A faithful copy of the listing below is needed, with its pictures left out.

Provided data: Begin

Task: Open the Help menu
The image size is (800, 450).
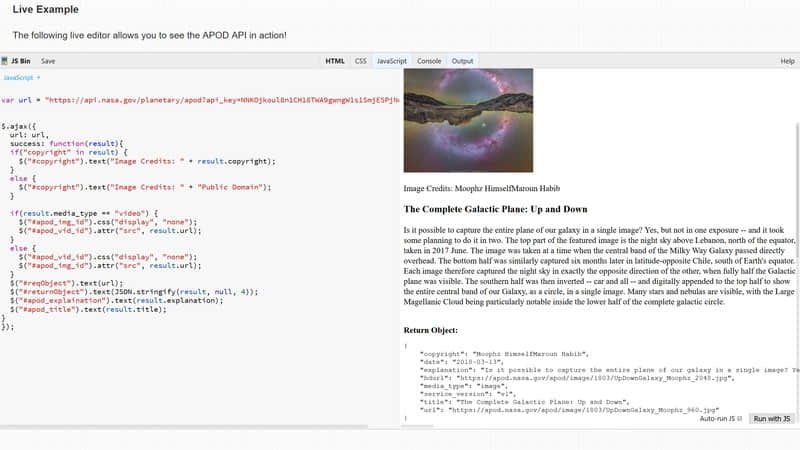Action: click(x=787, y=61)
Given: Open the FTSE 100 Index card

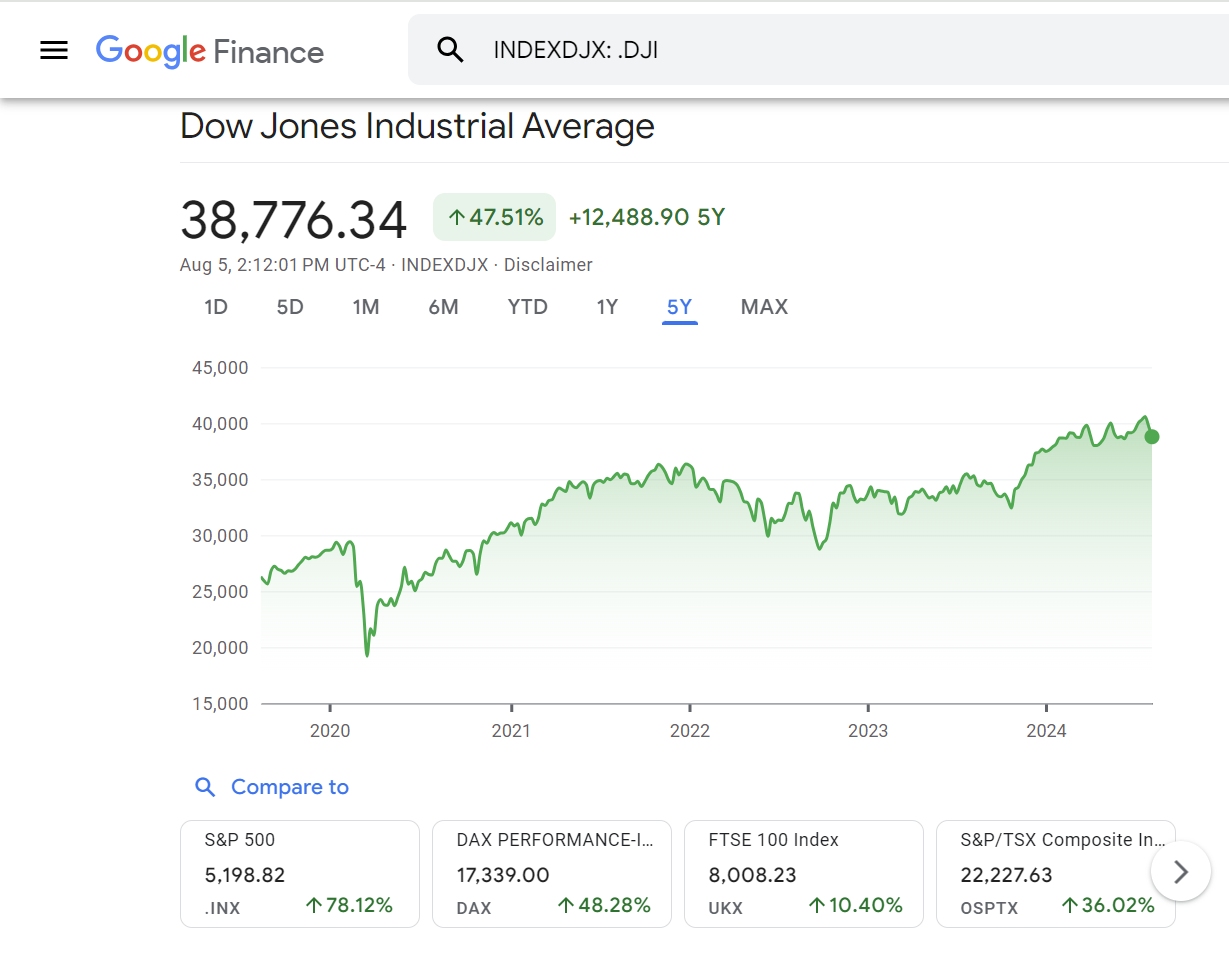Looking at the screenshot, I should tap(804, 874).
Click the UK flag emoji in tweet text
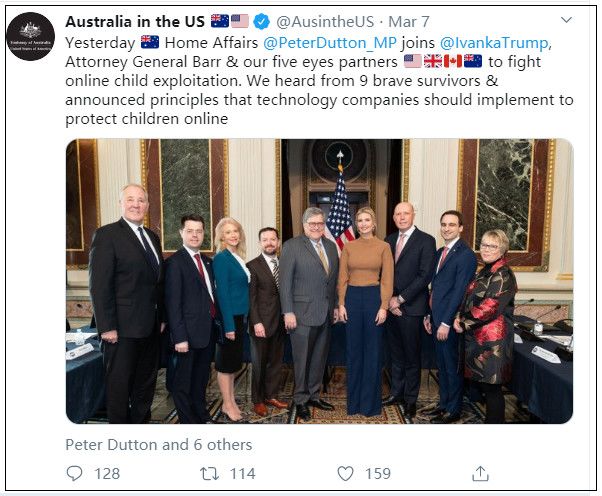This screenshot has height=496, width=602. click(433, 61)
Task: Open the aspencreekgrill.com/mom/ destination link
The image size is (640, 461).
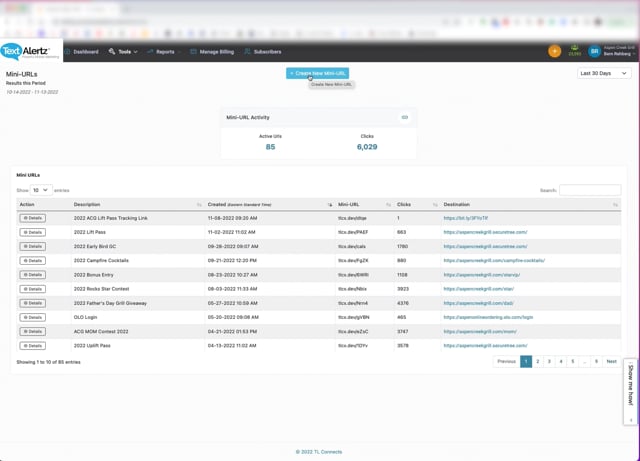Action: 481,331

Provided data: End

### Written solution
Task: Open the Help menu
The image size is (800, 450).
Action: click(x=787, y=61)
Given: Open the FTSE 100 Index card

Looking at the screenshot, I should tap(804, 874).
Click the UK flag emoji in tweet text
This screenshot has height=496, width=602. click(433, 61)
Task: Open the aspencreekgrill.com/mom/ destination link
The image size is (640, 461).
Action: 481,331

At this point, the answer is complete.